Bankruptcy Laws

People who are no longer in a position to pay their creditors are considered bankrupt.  Bankruptcy laws in the U.S.  help these people to liquidate their assets and repay their debts in an orderly manner.

Cases involving bankruptcy laws under Title 11 are heard, not in state courts, but in special courts called bankruptcy courts, every state having at least one such court.  While the U.S. bankruptcy laws are federal in nature, each state can specify which property is exempt under the law.  The person filing for bankruptcy can select either the federal or state exemptions.

Chapters

Chapters 7, 11 and 13 are the most important under bankruptcy laws.  Chapters 7 and 11 are mostly for personal bankruptcy.  Although businesses can also file for bankruptcy under Chapter 7, they get the opportunity to reorganize and use business revenue to settle debts only under Chapter 11.

Under chapter 11, a bankruptcy case has to be filed in the state where the debtor resides.  The filing may be a voluntary one filed by the debtor himself or an involuntary one filed by the creditors.  Generally, the debtor has to submit the court a statement of his assets and liabilities, income and expenditure and other financial details.

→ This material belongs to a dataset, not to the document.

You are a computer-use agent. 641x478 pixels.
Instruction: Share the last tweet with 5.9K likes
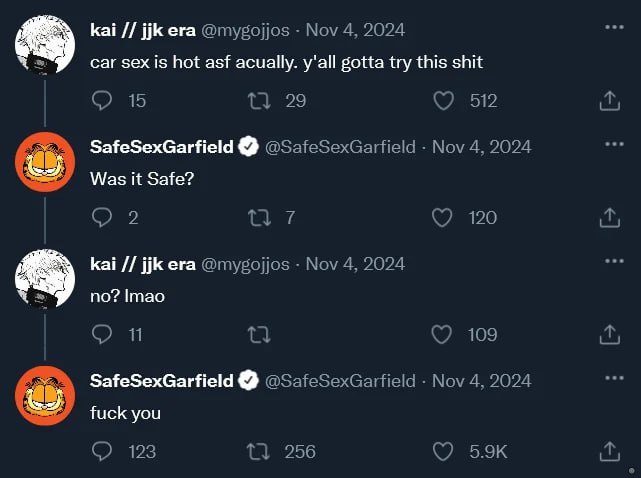[x=609, y=452]
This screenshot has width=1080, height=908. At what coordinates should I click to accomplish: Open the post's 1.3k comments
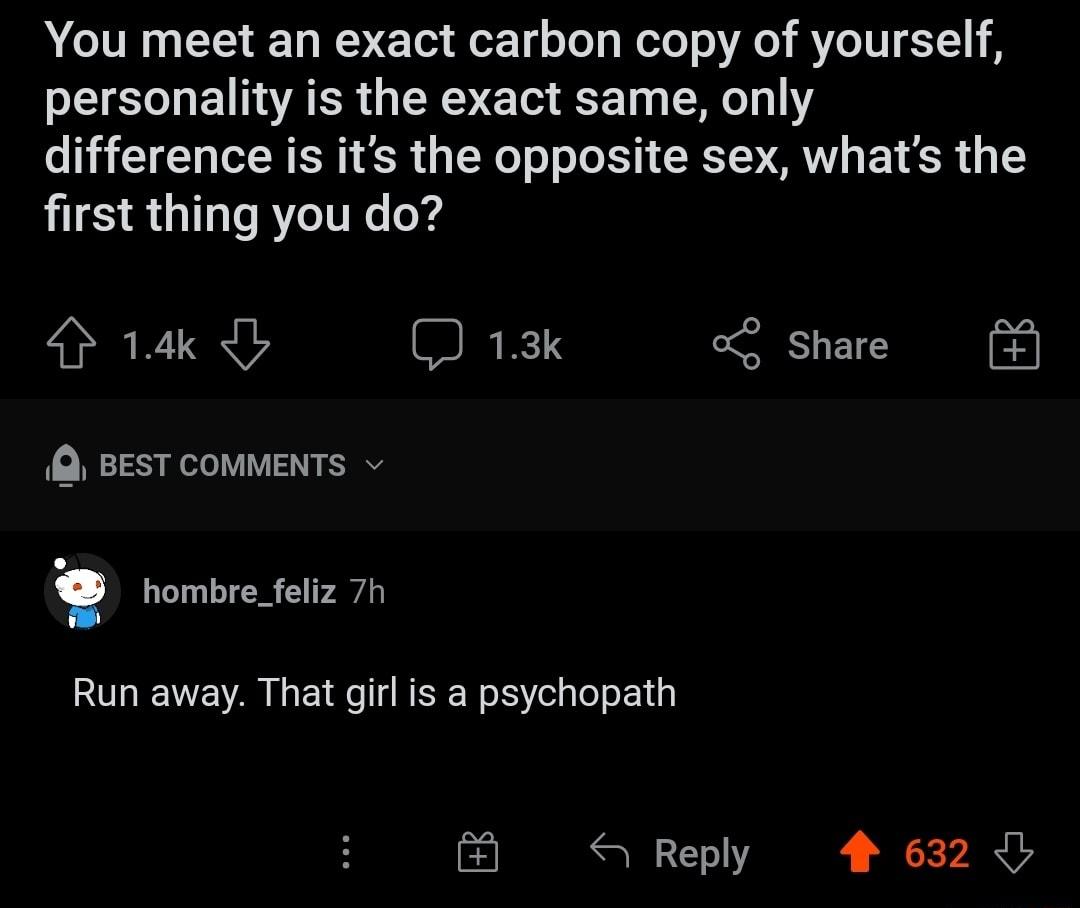[436, 346]
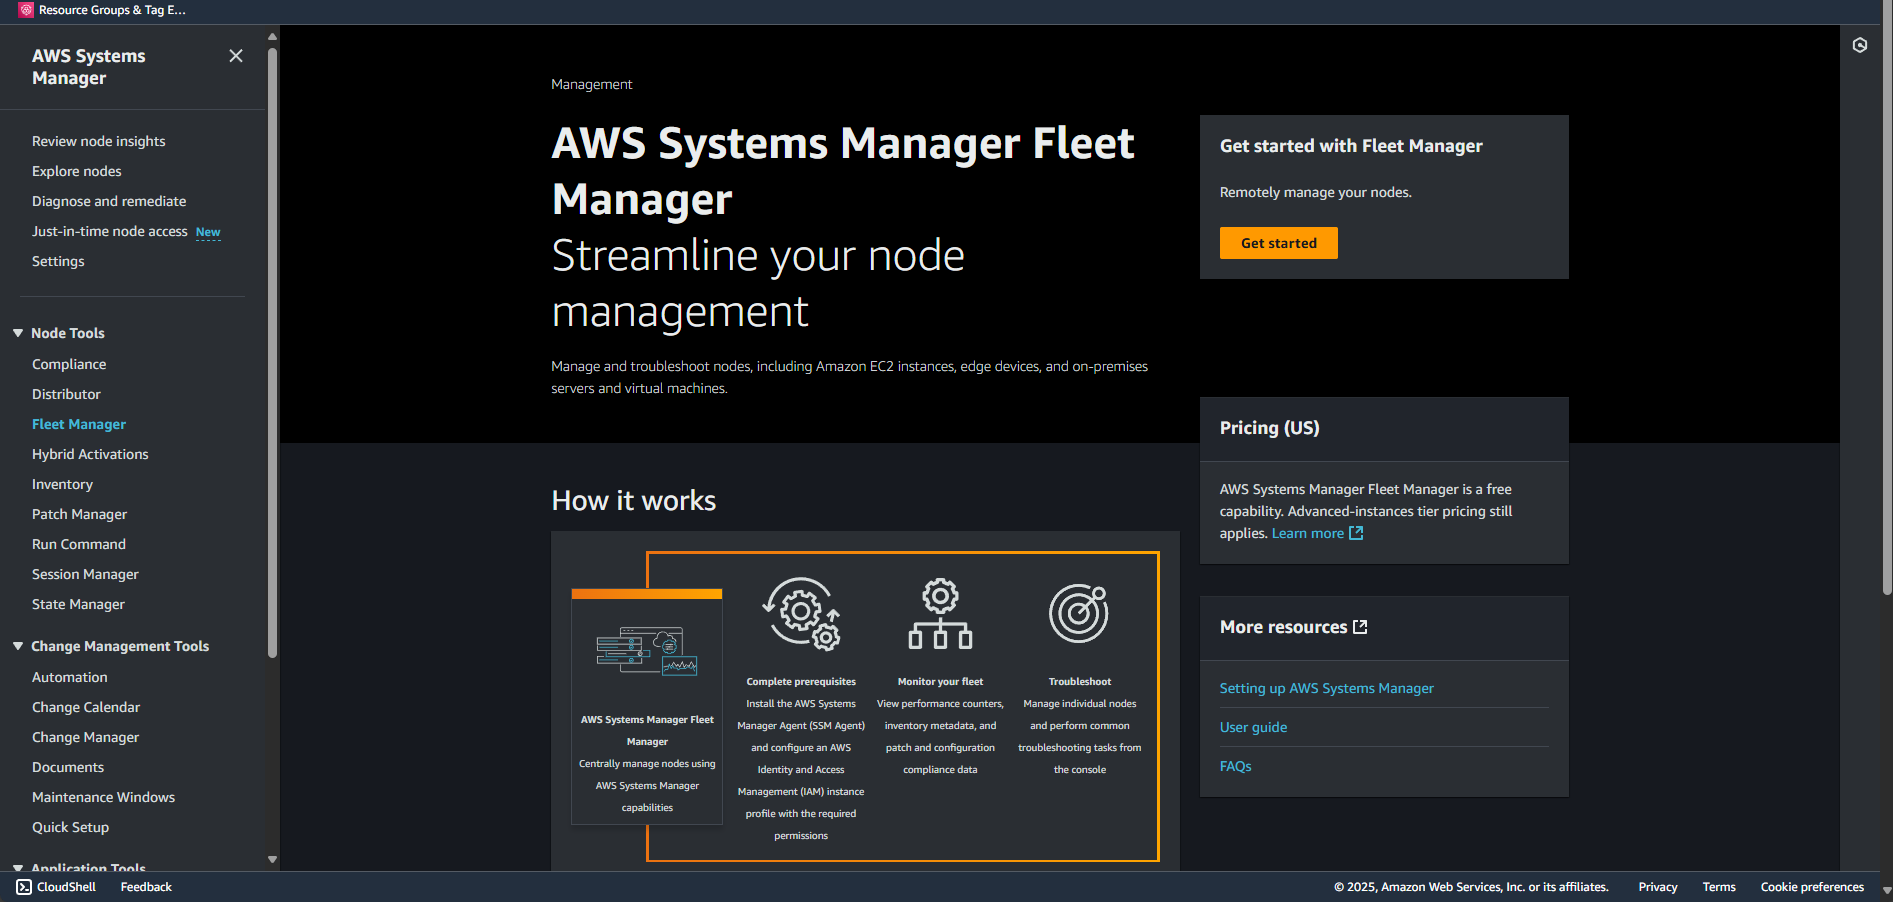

Chapter 13 allows the bankrupt to retain all their property.  However, they are required to repay either the entire debt or a portion of the debt within a period of 3 to 5 years.

Bankruptcy Laws and Lawyers

Although bankruptcy laws allow people to file for bankruptcy without the help of a lawyer, it is advisable to hire a lawyer.  This is because the forms are quite complicated and failure to fill any may lead to severe problems.

With the easy availability of credit, an increasing number of people are suffering huge losses, both personal and business, and filing for bankruptcy.  Bankruptcy laws help the debtor to stay in business and at the same time free him from debt even if he cannot pay in full, by allowing him to draw out a  plan to proportionately pay his creditors.